Ebinger Sabrina Maria, Hardt Julia, Warschkow René, Schmied Bruno Martin, Herold Alexander, Post Stefan, Marti Lukas
Department of Surgery, Cantonal Hospital of St. Gallen, 9007, St. Gallen, Switzerland.
Department of Surgery, Spital STS AG, 3600, Thun, Switzerland.
J Gastroenterol. 2017 Jun;52(6):663-676. doi: 10.1007/s00535-017-1335-0. Epub 2017 Apr 10.
Anal fissures are a common problem and have a cumulative lifetime incidence of 11%. Previous reviews on anal fissures show inconsistent results regarding post-interventional healing and incontinence rates. In this review our aim was to compare the treatments for chronic anal fissures by incorporating indirect comparisons using network meta-analysis. The PubMed database was searched for randomized controlled trials (RCTs) published between 1975 and 2015. The primary outcome measures were healing and incontinence rates after lateral internal sphincterotomy (LIS), anal dilatation (DILA), anoplasty and/or fissurectomy (FIAP), botulinum toxin (BT) and noninvasive treatment (NIT). Random effects network meta-analyses were complemented by fixed effects and Bayesian models. The present analysis included 44 RCTs and 3268 patients. After a median follow-up of 2 months, the healing rates for LIS, DILA, FIAP, BT and NIT were 93.1, 84.4, 79.8, 62.6, and 58.6% and the incontinence rates were 9.4, 18.2, 4.9, 4.1, and 3.0%, respectively.
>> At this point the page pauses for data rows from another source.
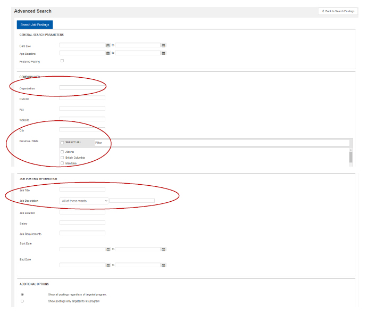Expand the 'All of these words' dropdown
Image resolution: width=376 pixels, height=329 pixels.
tap(84, 201)
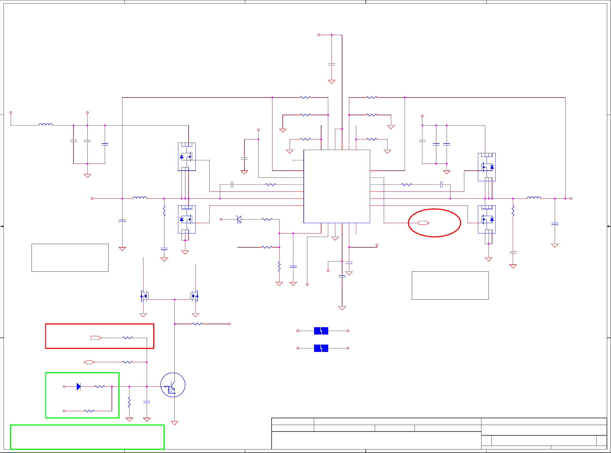The height and width of the screenshot is (453, 611).
Task: Click the hexagonal bidirectional port symbol
Action: (89, 362)
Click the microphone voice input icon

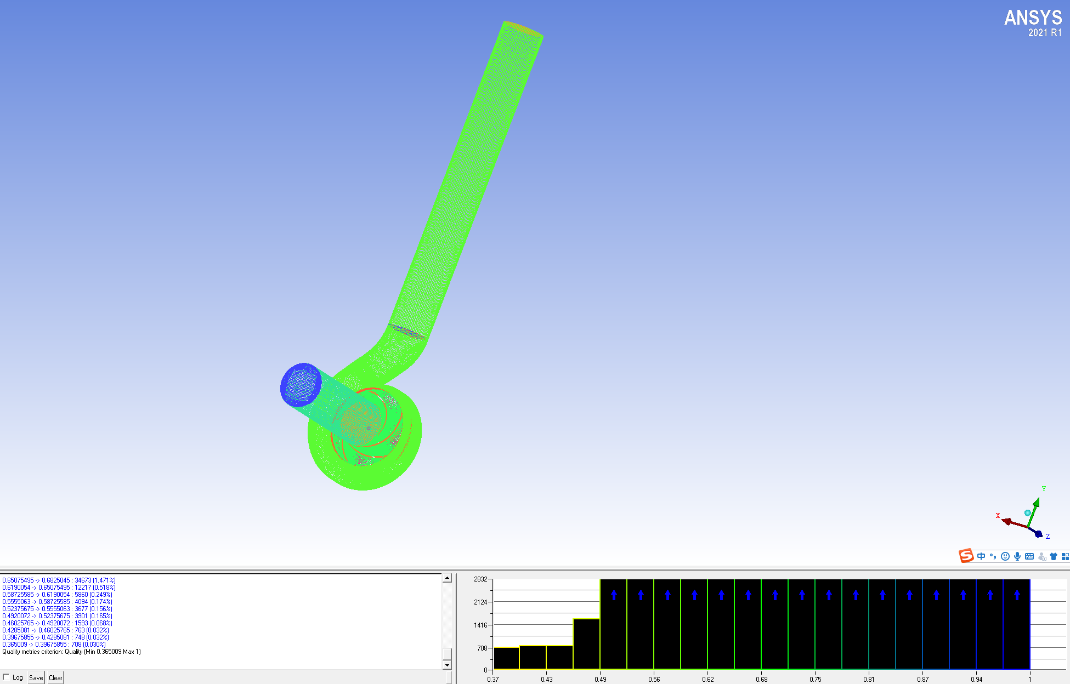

Compared with NIT, the odds ratio (OR) [95% confidence interval (CI)] for healing after LIS, DILA, FIAP and BT was 9.9 (5.4-18.1), 8.6 (3.1-24.0), 3.5 (1.0-12.7) and 1.9 (1.1-3.5), respectively, on network meta-analysis. The OR (95% CI) for incontinence after LIS, DILA, FIAP and BT was 6.8 (3.1-15.1), 16.9 (6.0-47.8), 3.9 (1.0-15.1) and 1.6 (0.7-3.7), respectively. Ranking of treatments, fixed effects and Bayesian models confirmed these findings. In conclusion, based on our meta-analysis LIS is the most efficacious treatment but is compromised by a high rate of postoperative incontinence. Given the trade-offs between the risks and benefits, FIAP and BT might be good alternatives for the treatment of chronic anal fissures.
肛裂是一个常见问题,终生累计发病率为11%。既往关于肛裂的综述显示,干预后愈合率和失禁率的结果并不一致。在本综述中,我们的目的是通过网络荟萃分析纳入间接比较,以比较慢性肛裂的治疗方法。在PubMed数据库中检索1975年至2015年发表的随机对照试验(RCT)。主要结局指标是内括约肌侧切术(LIS)、扩肛术(DILA)、肛门成形术和/或肛裂切除术(FIAP)、肉毒杆菌毒素(BT)和非侵入性治疗(NIT)后的愈合率和失禁率。随机效应网络荟萃分析辅以固定效应和贝叶斯模型。本分析纳入了44项RCT和3268例患者。中位随访2个月后,LIS、DILA、FIAP、BT和NIT的愈合率分别为93.1%、84.4%、79.8%、62.6%和58.6%,失禁率分别为9.4%、18.2%、4.9%、4.1%和3.0%。网络荟萃分析显示,与NIT相比,LIS、DILA、FIAP和BT术后愈合的比值比(OR)[95%置信区间(CI)]分别为9.9(5.4 - 18.1)、8.6(3.1 - 24.0)、3.5(1.0 - 12.7)和1.9(1.1 - 3.5)。LIS、DILA、FIAP和BT术后失禁的OR(95%CI)分别为6.8(3.1 - 15.1)、16.9(6.0 - 47.8)、3.9(1.0 - 15.1)和1.6(0.7 - 3.7)。治疗方法的排序、固定效应和贝叶斯模型均证实了这些结果。总之,基于我们 的荟萃分析,LIS是最有效的治疗方法,但术后失禁率较高。考虑到风险和益处之间的权衡,FIAP和BT可能是治疗慢性肛裂的良好替代方法。